> [Task details]:
A copy is needed of each line in the records that has the word "height".

> [Supplied material]:
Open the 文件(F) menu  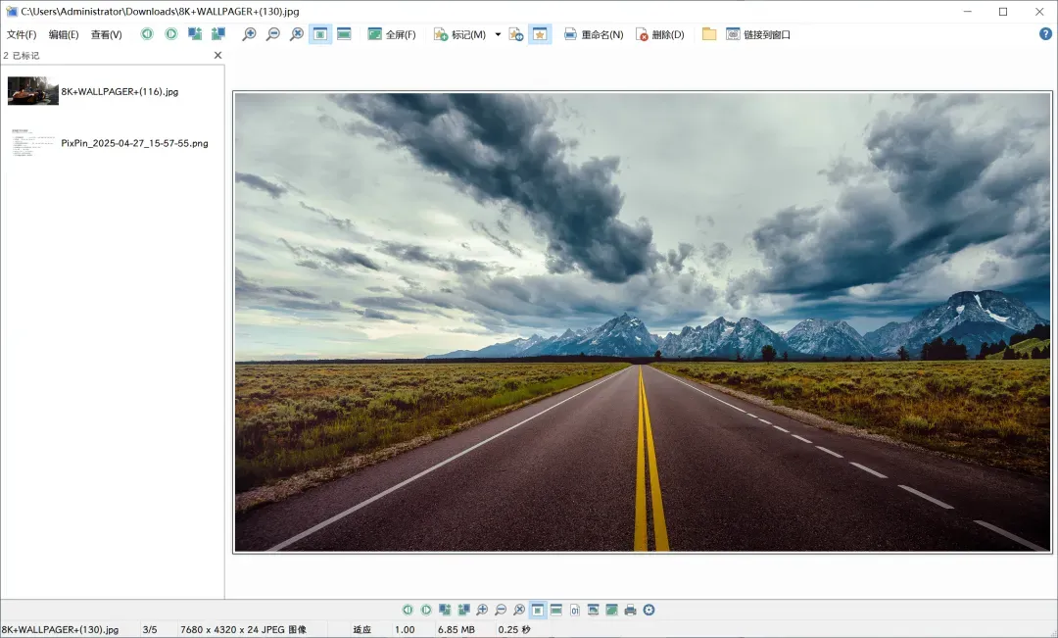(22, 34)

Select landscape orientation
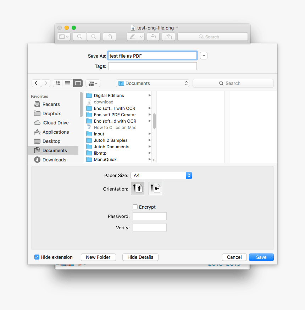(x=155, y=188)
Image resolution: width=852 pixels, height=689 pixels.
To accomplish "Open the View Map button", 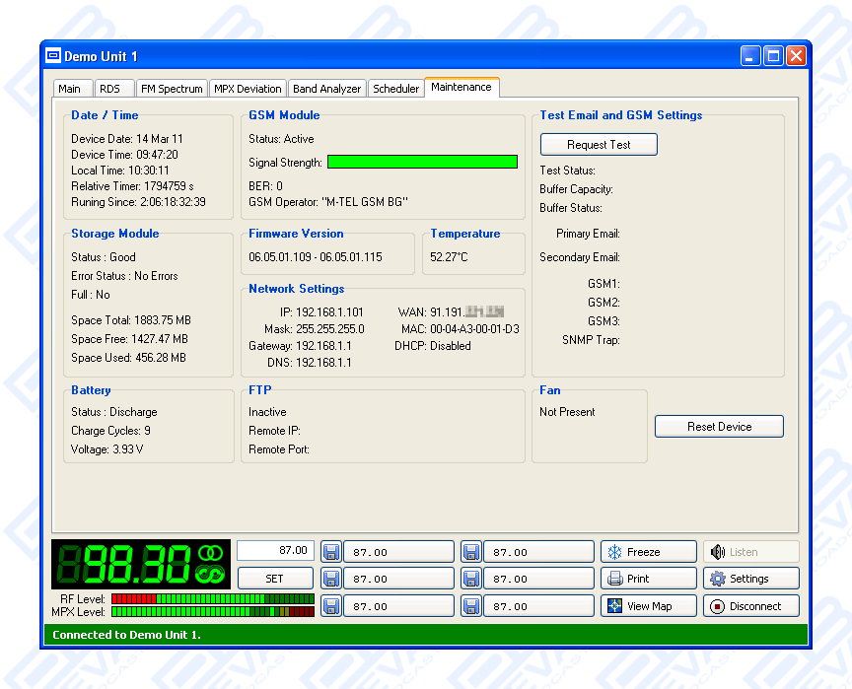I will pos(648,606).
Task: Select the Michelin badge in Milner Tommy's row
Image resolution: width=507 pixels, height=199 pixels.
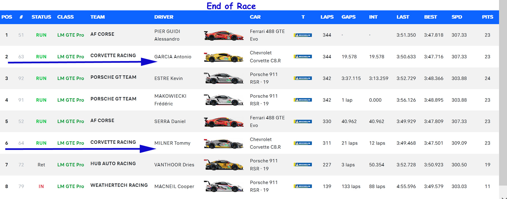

> [Response]:
Image resolution: width=852 pixels, height=689 pixels.
Image resolution: width=507 pixels, height=199 pixels.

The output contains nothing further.